> Written exercise: Quote the records word for word, beginning at the line that contains "Select 바칼 tab on 니알리쨩☆ card" and stopping after the line that contains "Looking at the screenshot, I should (x=2168, y=951).".

*** Task inputs

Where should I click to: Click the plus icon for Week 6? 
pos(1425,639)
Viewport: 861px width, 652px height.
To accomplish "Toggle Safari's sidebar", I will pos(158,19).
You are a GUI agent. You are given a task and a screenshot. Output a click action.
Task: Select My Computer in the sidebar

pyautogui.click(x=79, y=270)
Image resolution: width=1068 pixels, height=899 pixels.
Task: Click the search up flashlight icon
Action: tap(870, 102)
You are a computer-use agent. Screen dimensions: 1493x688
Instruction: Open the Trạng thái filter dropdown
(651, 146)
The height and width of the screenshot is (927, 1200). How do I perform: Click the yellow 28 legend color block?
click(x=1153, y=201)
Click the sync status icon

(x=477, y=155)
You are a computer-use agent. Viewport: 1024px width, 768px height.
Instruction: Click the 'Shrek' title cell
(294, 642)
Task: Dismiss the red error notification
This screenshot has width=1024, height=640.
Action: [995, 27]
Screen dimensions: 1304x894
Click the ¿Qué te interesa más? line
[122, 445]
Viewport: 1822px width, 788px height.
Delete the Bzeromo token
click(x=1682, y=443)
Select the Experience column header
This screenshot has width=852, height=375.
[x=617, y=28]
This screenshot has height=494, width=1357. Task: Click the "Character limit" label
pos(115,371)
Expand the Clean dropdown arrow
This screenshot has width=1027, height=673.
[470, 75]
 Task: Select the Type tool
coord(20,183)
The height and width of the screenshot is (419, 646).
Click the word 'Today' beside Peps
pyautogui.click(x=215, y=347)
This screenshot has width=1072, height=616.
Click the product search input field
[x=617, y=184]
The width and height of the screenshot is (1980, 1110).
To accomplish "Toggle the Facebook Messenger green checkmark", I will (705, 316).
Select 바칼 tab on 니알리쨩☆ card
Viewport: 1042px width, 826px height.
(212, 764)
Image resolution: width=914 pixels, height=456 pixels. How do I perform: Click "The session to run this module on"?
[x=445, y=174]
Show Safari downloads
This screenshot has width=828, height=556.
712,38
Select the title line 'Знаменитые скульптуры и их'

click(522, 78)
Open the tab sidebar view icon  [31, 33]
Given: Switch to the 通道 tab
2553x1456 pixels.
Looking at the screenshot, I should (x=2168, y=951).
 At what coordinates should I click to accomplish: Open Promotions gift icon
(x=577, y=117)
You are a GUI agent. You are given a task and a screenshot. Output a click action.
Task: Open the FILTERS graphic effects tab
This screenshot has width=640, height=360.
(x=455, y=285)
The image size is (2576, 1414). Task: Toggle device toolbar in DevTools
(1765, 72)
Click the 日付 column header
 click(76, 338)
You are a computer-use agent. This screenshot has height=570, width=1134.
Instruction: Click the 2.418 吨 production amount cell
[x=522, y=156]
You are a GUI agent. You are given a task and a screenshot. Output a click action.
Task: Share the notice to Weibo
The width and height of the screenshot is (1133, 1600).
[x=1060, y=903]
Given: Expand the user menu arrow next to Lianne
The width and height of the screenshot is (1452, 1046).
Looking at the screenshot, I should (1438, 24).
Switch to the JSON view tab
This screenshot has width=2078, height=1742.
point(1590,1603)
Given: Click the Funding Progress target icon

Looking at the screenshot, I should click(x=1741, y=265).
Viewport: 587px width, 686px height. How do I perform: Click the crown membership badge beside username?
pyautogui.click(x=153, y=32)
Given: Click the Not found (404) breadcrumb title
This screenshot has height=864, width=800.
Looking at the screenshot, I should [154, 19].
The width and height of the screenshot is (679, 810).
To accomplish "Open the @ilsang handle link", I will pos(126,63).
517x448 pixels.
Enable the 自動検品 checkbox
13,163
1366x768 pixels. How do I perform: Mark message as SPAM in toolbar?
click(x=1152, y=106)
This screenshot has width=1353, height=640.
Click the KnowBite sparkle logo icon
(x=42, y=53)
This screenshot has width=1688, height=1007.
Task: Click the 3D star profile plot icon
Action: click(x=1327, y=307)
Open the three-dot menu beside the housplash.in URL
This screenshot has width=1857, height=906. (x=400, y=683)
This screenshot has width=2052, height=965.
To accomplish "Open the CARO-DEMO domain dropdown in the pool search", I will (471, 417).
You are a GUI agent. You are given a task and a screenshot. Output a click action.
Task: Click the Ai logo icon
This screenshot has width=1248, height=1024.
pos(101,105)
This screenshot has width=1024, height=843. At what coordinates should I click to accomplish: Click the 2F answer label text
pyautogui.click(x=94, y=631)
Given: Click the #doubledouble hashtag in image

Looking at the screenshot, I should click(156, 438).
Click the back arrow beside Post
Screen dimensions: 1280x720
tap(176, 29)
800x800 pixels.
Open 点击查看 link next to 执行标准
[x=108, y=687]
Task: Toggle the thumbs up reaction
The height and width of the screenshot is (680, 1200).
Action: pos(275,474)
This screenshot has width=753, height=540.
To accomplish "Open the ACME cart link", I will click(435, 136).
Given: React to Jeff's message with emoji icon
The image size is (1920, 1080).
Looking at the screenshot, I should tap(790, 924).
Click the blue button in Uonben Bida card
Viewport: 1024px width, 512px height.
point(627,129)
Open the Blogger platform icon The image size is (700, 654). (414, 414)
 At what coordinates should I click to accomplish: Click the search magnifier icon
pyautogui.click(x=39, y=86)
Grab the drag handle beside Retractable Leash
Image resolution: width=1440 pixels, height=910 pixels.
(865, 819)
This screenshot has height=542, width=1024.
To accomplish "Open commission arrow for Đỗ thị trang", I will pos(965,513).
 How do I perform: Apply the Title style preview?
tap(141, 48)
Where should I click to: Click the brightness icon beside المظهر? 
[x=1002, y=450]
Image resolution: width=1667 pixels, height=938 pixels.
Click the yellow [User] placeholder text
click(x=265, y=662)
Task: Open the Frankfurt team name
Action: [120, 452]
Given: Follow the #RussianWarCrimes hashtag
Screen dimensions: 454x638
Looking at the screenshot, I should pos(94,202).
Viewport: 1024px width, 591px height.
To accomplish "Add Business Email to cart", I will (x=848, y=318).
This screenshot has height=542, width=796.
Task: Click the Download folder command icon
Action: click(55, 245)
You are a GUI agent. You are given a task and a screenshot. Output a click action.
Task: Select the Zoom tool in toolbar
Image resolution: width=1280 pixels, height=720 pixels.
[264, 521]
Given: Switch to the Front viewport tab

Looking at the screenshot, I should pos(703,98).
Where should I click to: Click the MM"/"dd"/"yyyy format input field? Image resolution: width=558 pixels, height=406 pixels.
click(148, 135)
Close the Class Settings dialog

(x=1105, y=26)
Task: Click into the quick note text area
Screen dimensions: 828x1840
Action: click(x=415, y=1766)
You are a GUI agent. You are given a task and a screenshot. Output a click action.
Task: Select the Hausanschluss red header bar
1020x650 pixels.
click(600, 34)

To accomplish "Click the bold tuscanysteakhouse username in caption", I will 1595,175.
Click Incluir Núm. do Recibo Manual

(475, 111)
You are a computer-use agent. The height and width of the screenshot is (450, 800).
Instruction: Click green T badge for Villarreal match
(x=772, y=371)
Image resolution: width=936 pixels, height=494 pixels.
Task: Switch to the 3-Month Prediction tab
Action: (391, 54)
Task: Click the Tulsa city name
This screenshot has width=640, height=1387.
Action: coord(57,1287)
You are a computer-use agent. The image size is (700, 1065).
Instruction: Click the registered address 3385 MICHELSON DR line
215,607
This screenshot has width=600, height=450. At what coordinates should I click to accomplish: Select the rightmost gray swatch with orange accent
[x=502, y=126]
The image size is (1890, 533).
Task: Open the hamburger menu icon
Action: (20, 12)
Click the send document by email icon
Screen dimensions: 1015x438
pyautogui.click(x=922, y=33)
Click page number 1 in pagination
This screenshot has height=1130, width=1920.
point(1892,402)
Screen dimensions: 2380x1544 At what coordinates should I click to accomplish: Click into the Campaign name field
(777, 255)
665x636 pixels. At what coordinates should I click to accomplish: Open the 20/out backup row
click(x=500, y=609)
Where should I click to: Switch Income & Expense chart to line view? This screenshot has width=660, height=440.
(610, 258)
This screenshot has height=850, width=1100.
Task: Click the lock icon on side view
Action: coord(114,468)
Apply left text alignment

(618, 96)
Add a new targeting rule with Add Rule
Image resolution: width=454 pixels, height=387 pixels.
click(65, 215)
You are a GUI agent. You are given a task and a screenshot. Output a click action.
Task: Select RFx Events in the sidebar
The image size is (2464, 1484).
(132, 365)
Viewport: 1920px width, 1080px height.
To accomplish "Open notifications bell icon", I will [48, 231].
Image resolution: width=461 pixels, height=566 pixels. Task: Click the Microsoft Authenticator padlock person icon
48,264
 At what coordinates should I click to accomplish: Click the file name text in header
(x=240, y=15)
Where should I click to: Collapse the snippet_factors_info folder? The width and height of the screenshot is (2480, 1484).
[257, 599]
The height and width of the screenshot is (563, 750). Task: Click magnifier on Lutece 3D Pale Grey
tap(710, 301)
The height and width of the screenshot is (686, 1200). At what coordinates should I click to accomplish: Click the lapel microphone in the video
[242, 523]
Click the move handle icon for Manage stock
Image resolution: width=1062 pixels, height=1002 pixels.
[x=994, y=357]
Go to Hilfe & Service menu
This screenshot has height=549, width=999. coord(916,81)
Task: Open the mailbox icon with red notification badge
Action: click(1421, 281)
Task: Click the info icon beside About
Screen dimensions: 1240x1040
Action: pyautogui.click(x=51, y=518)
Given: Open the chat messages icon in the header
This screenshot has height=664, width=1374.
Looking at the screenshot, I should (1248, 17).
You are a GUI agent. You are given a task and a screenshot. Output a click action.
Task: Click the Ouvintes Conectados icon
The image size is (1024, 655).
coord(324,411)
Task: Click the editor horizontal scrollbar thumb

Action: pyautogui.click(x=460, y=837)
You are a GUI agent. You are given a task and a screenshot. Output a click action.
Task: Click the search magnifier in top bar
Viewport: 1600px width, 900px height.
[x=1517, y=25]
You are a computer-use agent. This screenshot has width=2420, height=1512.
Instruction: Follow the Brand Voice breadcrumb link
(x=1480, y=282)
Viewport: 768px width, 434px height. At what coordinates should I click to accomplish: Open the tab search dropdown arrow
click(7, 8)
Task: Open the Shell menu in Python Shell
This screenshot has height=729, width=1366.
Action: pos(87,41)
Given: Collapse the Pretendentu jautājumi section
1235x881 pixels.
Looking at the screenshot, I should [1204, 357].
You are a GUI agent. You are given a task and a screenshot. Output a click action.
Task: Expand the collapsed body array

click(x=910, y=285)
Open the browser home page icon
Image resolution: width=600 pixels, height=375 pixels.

******

> Expected answer:
Select 바칼 tab on 니알리쨩☆ card
Viewport: 1042px width, 826px height.
(212, 764)
Image resolution: width=914 pixels, height=456 pixels. How do I perform: Click "The session to run this module on"?
[x=445, y=174]
Show Safari downloads
This screenshot has width=828, height=556.
712,38
Select the title line 'Знаменитые скульптуры и их'

click(522, 78)
Open the tab sidebar view icon  [31, 33]
Given: Switch to the 通道 tab
2553x1456 pixels.
Looking at the screenshot, I should (x=2168, y=951).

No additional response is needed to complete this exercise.